Protease Sensitive Particles for Molecular Imaging of Cancer by CT

X-ray CT instruments are among the most available, efficient and cost-effective imaging modalities in hospitals. The field of CT molecular imaging is emerging which relies mainly on the detection of gold and bismuth nanoparticles, iodine and gadolinium-labeled compounds directed to tagging a variety of abundant biomolecules. Here, for the first time we attempted to detect enzymatic activity, while the low sensitivity of CT scanners to contrast reagents made this a challenging task.

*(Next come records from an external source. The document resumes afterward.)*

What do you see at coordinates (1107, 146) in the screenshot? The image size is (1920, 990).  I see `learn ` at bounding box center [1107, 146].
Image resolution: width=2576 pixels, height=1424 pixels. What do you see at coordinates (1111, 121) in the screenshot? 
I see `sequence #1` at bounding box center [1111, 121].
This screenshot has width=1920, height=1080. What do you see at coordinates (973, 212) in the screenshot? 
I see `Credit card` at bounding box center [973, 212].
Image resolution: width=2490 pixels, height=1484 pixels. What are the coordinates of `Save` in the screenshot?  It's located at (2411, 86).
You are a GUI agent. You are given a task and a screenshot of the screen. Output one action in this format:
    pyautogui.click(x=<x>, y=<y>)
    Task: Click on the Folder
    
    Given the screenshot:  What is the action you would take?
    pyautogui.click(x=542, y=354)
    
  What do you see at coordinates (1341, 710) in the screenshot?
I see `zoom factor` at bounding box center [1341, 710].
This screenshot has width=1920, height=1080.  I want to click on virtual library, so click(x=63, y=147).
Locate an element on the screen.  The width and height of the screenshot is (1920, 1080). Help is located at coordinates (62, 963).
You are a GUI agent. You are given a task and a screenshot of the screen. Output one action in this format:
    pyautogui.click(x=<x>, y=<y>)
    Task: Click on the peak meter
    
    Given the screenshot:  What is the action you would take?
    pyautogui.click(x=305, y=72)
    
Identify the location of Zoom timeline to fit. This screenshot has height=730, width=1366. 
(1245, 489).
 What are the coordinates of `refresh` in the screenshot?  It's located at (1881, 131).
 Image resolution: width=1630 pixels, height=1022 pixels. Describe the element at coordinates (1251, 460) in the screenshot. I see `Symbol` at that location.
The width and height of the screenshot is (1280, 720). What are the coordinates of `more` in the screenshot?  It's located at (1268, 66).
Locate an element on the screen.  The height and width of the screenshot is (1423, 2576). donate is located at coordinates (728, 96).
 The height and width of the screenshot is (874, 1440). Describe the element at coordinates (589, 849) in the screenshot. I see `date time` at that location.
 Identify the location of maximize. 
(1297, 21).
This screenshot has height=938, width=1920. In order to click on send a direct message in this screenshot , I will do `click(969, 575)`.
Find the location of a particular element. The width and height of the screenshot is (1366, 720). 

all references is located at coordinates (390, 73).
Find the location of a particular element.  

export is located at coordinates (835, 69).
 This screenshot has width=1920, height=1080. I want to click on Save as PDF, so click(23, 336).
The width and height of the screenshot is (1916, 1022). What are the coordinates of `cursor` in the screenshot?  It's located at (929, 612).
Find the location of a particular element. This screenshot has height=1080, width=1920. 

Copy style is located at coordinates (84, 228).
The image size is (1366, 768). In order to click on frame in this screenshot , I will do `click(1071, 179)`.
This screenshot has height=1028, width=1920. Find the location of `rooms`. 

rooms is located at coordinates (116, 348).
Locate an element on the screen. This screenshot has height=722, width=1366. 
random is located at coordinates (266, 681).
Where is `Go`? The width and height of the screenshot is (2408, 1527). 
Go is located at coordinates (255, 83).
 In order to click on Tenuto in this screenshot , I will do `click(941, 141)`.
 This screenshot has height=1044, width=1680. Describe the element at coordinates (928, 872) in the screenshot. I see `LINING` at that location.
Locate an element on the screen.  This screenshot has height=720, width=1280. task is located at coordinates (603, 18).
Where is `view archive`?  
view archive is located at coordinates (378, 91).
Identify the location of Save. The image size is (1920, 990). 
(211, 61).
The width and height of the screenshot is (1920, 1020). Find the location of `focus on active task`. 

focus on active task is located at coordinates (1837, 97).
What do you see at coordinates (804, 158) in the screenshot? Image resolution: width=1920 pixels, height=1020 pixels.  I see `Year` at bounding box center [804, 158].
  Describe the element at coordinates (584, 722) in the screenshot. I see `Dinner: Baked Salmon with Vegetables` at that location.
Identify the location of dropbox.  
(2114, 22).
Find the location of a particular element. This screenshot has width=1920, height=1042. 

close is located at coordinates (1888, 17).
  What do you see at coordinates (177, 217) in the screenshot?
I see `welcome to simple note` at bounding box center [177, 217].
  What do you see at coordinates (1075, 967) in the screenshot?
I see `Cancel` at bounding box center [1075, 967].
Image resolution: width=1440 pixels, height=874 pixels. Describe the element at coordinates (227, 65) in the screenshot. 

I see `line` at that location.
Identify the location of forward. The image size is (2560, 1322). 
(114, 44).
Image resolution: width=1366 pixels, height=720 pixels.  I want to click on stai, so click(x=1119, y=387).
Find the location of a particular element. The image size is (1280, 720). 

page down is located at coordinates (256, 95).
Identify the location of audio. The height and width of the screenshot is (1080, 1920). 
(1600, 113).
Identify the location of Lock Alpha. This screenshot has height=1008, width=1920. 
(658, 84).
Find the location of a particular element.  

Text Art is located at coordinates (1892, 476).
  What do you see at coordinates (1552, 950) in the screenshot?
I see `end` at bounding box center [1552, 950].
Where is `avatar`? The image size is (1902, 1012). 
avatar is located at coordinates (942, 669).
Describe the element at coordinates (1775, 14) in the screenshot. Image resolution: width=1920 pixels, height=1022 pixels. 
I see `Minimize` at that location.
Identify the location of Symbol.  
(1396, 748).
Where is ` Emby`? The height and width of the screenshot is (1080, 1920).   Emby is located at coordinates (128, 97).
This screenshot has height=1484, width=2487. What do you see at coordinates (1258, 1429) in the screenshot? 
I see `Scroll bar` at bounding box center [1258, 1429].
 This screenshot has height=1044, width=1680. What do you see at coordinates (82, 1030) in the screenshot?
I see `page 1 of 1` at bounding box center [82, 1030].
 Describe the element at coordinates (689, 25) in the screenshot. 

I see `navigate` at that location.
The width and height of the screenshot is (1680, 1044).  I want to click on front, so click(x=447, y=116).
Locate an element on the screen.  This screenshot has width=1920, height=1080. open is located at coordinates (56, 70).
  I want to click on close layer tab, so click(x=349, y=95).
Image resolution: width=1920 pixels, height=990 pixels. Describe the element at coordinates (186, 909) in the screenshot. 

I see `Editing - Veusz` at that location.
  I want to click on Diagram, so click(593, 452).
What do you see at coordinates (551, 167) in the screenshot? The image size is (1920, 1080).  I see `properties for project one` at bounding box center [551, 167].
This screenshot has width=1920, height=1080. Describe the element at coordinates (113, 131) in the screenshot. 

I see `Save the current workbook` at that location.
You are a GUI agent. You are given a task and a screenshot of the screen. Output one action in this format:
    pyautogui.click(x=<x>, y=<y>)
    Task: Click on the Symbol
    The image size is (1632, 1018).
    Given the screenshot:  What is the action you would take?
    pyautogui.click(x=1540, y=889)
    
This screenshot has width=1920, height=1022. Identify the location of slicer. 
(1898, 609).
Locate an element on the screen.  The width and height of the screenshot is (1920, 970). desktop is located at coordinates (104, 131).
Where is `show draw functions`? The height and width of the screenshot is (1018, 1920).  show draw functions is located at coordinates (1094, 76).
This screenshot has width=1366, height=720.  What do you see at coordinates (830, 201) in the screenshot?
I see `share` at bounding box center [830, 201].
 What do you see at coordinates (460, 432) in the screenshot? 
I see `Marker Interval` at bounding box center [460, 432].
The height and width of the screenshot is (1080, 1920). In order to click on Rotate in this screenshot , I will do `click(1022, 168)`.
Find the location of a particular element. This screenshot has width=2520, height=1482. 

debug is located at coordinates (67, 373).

We invented a new class of nano-sized cathepsin-targeted activity-based probes (ABPs) for functional CT imaging of cancer. ABPs are small molecules designed to covalently modify enzyme targets in an activity-dependent manner. Using a CT instrument, these novel probes enable detection of the elevated cathepsin activity within cancerous tissue, thus creating a direct link between biological processes and imaging signals.

Here we present the generation and biochemical evaluation of a library of ABPs tagged with different sized gold nano-particles (GNPs), with various ratios of cathepsin-targeting moiety and a combination of different polyethylene glycol (PEG) protective layers. The most potent and stable GNP-ABPs were applied for non-invasive cancer imaging in mice. Detection of CT contrast from the tumor depended on GNP size and the amount of targeting moiety. Interestingly, TEM images of tumor sections show intercellular lysosomal sub-cellular localization of the GNP-ABPs. In conclusion, we demonstrate the utility of GNP-ABPs as a promising tool for functional CT imaging.